John Carmack Legendary game designerAnd the Rocket man And VR enthusiasts, he announced he was leaving both Meta/Facebook, and the VR business itself, after a decade as one of its most prominent champions.
Carmack The position was like Executive consultant. After initially sending his farewell message to colleagues in an internal memo, when this was partially leaked to the media, he decided to post the whole thing — including some explanations — on his Facebook page instead.
Here it is in full:
This is the end of my virtual reality contract.
I have mixed feelings.
The Quest 2 is almost exactly what I wanted to see from the start — mobile hardware, indoor-outdoor tracking, optional PC streaming, 4k(ish) display, cost-effective. Despite all the complaints I have about our software, millions of people still benefit from it. We have a good product. It’s a successful product, and successful products make the world a better place. Everything could have happened a little faster and worked out better if different decisions had been made, but we built something very close to the right thing.
The issue is our efficiency.
Some will ask why do I care how progress happens, as long as it does?

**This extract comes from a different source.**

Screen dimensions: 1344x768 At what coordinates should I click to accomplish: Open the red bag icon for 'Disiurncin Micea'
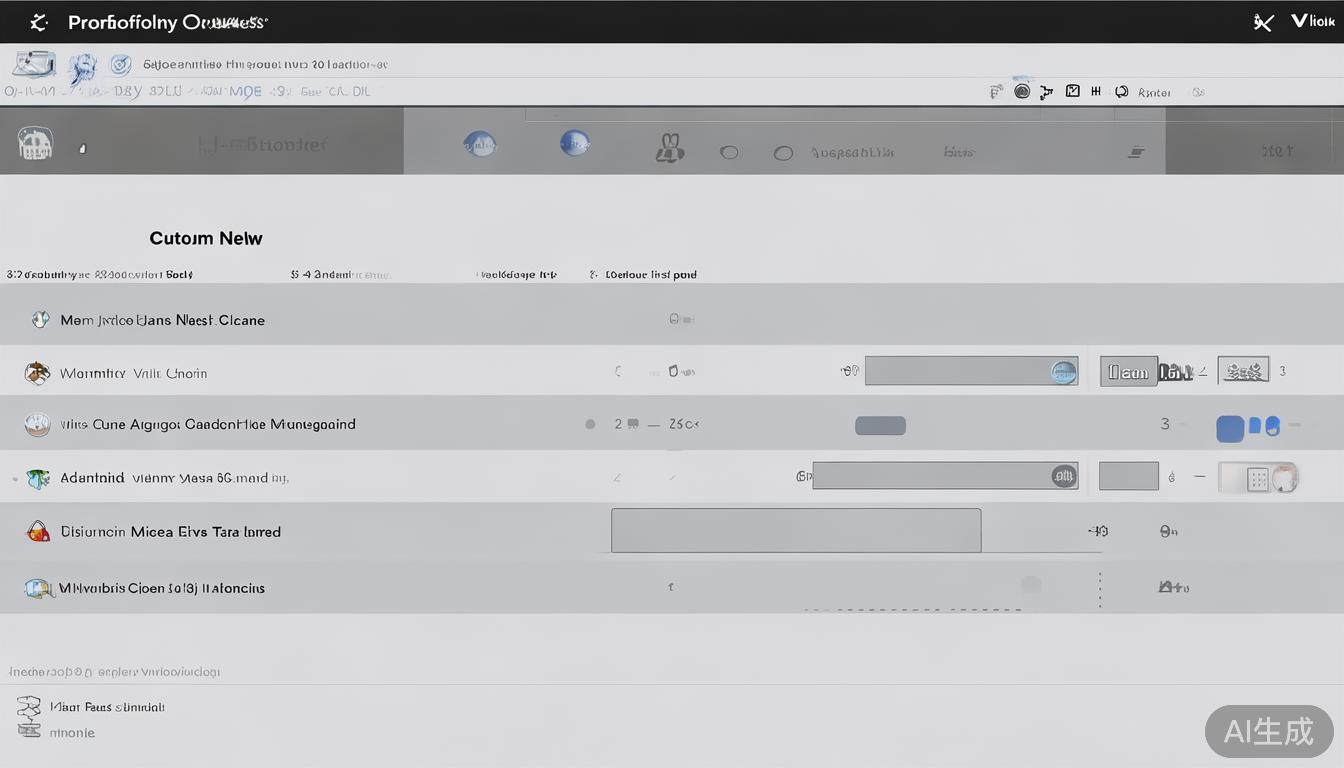click(x=38, y=531)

If I were trying to impress others, I’d say that an organization that has only known inefficiency isn’t prepared for the inevitable competition and/or belt-tightening, but really, it’s a more personal pain to see a 5% GPU usage figure in production. I’m upset about that.
[edit: I was being overly poetic here, as several people have missed the intention. As a systems optimization person, I care deeply about efficiency. When you work hard at optimization for most of your life, seeing something that is grossly inefficient hurts your soul. I was likening observing our organization’s performance to seeing a tragically low number on a profiling tool.]
We have a ridiculous amount of people and resources, but we’re constantly sabotaging ourselves and wasting effort. There is no way to coat this in sugar; I think our organization works half as effectively as it makes me happy. Some may scoff and argue that we are doing a good job, but others will laugh and say “Half? Ha! I’m in a quarter efficiency!”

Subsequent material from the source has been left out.